◆ **Tasks to perform**
1. Please write out the passage from the dental history piece between "I’ve had quite" and "to be around.", inclusive.
2. Answer these questions using the dental history piece.
(a) Where was the NHS dental surgery located?
(b) In which town was Mr Lee's dental practice?
(c) What did the writer's own dentist fit to save the broken front teeth?

◆ **Quoted passage**

——————

I’ve had quite a bit of dental work done recently … this weekend in fact. So much in fact, that the story has been more of a saga. My entire dental history is a saga and a half to be honest, and as such I have felt that all too familiar compulsion to write a blog. Never did I imagine journaling my dental history in a published piece of writing, and yet here I am, and as I begin, I remember so much of my long history with great clarity.

I blame 1970s dentistry for the state of my teeth. Yes I’m one of the unfortunate victims of the awful dentists that used to be around.

My first memories of the dentist are not happy ones. The NHS surgery was located above our GP practice building. The dentist, and her nurse, were two of the most sour and unkind women you could meet, both of whom wreaked of stale coffee. Filling after filling I’d have, some as soon as they broke through the gum; filled straight away just because I apparently had poor enamel.

Years later, I was taken to a different dentist … Harvey Showman his name was. I don’t remember then needing fillings, but regularly he’d give me fluoride treatment. Orange tangy gloop would be poured into horseshoe shaped moulds and shoved in my mouth for the teeth to absorb the fluoride treatment.

I don’t remember at what point we moved again, but I do remember my next dental practice being that of Mr Lee in Ashton-u-Lyne. The first work I remember here was when I’d needed to book an emergency appointment for them to fix my three front teeth which I’d broken.

That weekend was much of a drama to be honest. It was Easter Weekend and I was away on camp in Sheffield with Venture Scouts. We’d been hanging out and larking around in one of the local parks. Being spun round on one of those spider’s web type roundabouts, the larking about soon came to an abrupt end as the force of the spinning meant I was struggling to hold on. I screamed for it to stop, but this was interpreted by others as me having fun and joking with them … and so they just carried on. I couldn’t hold on any more, my fingernails ripped, and I was flung off, and as I landed heavily on the concrete, I saw my teeth lying on the ground in front of me.

Easter weekend in Sheffield A&E wasn’t much fun, and they had to call an emergency dentist in. She patched up what was left of my front teeth to stop air getting to the nerves, and sent me away to get the next available appointment with my own dentist. I don’t actually remember the name of my own dentist but he managed to save my smile by fitting veneers.

Shattering my front teeth was excruciatingly painful, and to this very day I still cannot walk through a children’s park if I see one of these spider’s web roundabouts. The trauma I experienced is still very real and the mere sight of these roundabouts instantly transports me back and I relive the whole experience, and even the sensation of being flung off.

Just a few years later I had trouble again as the nerve in one of these teeth died, causing an abscess. I remember being in so much pain with this, and there just weren’t enough painkillers I could take to offer any ease. That night I remember trying to stuff the duvet cover in my mouth I was so desperate for anything to try and rid myself of this pain.

——————

◆ **Data shown**
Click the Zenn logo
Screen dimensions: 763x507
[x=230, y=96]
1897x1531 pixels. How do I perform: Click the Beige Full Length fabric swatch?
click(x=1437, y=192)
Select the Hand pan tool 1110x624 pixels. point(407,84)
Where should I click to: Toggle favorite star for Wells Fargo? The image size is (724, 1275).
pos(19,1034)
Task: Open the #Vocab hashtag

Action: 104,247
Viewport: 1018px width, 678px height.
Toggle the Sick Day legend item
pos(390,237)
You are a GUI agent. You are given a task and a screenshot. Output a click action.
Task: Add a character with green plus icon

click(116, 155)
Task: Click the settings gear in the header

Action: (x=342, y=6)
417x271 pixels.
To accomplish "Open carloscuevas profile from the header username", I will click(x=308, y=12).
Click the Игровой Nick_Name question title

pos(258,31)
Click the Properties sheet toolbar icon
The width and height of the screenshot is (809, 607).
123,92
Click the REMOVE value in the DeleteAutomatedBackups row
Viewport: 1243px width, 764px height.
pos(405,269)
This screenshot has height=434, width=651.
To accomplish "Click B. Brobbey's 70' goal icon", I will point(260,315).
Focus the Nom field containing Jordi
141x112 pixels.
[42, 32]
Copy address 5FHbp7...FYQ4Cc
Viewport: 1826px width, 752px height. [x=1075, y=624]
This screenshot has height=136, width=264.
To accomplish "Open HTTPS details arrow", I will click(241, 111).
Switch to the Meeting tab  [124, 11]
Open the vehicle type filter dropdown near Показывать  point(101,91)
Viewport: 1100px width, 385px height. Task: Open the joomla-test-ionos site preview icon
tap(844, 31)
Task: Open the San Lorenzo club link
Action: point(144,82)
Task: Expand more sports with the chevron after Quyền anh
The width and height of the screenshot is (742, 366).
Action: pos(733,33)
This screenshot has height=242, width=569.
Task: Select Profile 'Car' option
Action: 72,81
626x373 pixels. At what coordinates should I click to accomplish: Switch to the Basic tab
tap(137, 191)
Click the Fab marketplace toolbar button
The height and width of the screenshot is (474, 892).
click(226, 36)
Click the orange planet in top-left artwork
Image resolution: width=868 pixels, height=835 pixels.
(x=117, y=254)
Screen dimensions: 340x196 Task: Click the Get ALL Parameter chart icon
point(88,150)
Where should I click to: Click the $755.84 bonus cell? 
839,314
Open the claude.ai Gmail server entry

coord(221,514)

——————

◆ **Answers for the tasks**
1.
I’ve had quite a bit of dental work done recently … this weekend in fact. So much in fact, that the story has been more of a saga. My entire dental history is a saga and a half to be honest, and as such I have felt that all too familiar compulsion to write a blog. Never did I imagine journaling my dental history in a published piece of writing, and yet here I am, and as I begin, I remember so much of my long history with great clarity.

I blame 1970s dentistry for the state of my teeth. Yes I’m one of the unfortunate victims of the awful dentists that used to be around.

2.
(a) Above the GP practice building.
(b) Ashton-u-Lyne.
(c) Veneers.